Decisão: PROVIDO PARCIAL.
Área Temática: DIR PROC PENAL.
Legislação Nacional: CPP98 ARTIGO 126 N1 N2 A ARTIGO 355 N1 ARTIGO 362.
Jurisprudência Nacional: ACÓRDÃO STJ DE 1995/07/06 IN CJSTJ ANOIII TII PAG264.
Sumário : I - Se as declarações anteriormente prestadas pelo arguido, no processo, não foram lidas na audiência e mesmo assim fundamentaram a convicção do tribunal, verifica-se a violação da proibição de valoração das provas a que se refere o n.º 1, do art. 355º, do C.P.P.; se as mesmas declarações foram lidas na audiência mas não constar da acta a permissão de leitura e sua justificação legal, então, verifica-se nulidade da acta e, consequentemente, por derivação, a proibição da sua valoração.

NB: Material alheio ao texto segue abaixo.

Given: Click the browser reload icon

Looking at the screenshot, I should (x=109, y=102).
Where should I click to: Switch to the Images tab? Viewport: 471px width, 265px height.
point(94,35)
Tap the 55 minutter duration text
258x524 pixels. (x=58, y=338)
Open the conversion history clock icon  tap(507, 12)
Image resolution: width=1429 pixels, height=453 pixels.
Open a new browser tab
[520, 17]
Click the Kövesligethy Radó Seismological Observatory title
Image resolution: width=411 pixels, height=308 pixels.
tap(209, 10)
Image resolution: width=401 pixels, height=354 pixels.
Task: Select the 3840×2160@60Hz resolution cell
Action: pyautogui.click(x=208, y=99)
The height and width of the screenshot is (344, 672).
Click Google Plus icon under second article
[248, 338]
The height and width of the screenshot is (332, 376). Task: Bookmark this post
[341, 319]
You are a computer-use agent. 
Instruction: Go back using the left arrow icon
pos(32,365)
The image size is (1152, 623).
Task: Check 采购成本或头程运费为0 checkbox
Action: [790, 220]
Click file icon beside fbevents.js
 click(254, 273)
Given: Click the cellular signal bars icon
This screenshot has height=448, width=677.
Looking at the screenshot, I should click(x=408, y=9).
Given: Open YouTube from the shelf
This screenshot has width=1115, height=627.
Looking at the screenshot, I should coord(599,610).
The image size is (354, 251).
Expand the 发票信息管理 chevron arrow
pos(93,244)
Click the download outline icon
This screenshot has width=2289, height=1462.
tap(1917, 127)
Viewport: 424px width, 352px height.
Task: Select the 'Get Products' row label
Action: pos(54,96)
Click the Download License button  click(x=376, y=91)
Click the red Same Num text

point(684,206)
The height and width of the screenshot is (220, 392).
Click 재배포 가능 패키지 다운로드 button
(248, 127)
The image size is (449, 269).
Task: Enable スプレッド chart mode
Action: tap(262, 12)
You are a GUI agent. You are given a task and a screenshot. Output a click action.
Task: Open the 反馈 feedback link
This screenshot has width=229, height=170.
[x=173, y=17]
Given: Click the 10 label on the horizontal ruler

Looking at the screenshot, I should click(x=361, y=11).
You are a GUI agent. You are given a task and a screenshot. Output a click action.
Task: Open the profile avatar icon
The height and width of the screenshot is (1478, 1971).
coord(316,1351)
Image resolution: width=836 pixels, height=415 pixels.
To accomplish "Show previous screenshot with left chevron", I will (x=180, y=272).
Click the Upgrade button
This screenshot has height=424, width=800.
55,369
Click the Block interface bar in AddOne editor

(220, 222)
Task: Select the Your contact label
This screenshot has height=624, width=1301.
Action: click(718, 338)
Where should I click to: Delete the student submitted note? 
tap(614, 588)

II - O agente provocador convence outrem ao crime, determina a vontade para o acto ilícito; o agente infiltrado opera no sentido de ganhar a confiança do suspeito e, na base dessa confiança, mantém-se a par do comportamento daquele, praticando, se necessário, actos de execução em integração do seu plano, mas não assume o papel de instigador; o agente encoberto aparece com uma posição exterior ao crime e ao criminoso, ou seja, nem provoca nem se insere no âmbito das relações de confiança do investigado.
Dos três, só o primeiro, ou seja, só o agente provocador se inclui nos "meios enganosos" a que se refere a al. a), do n.º 2, do art. 126º, do C.P.P.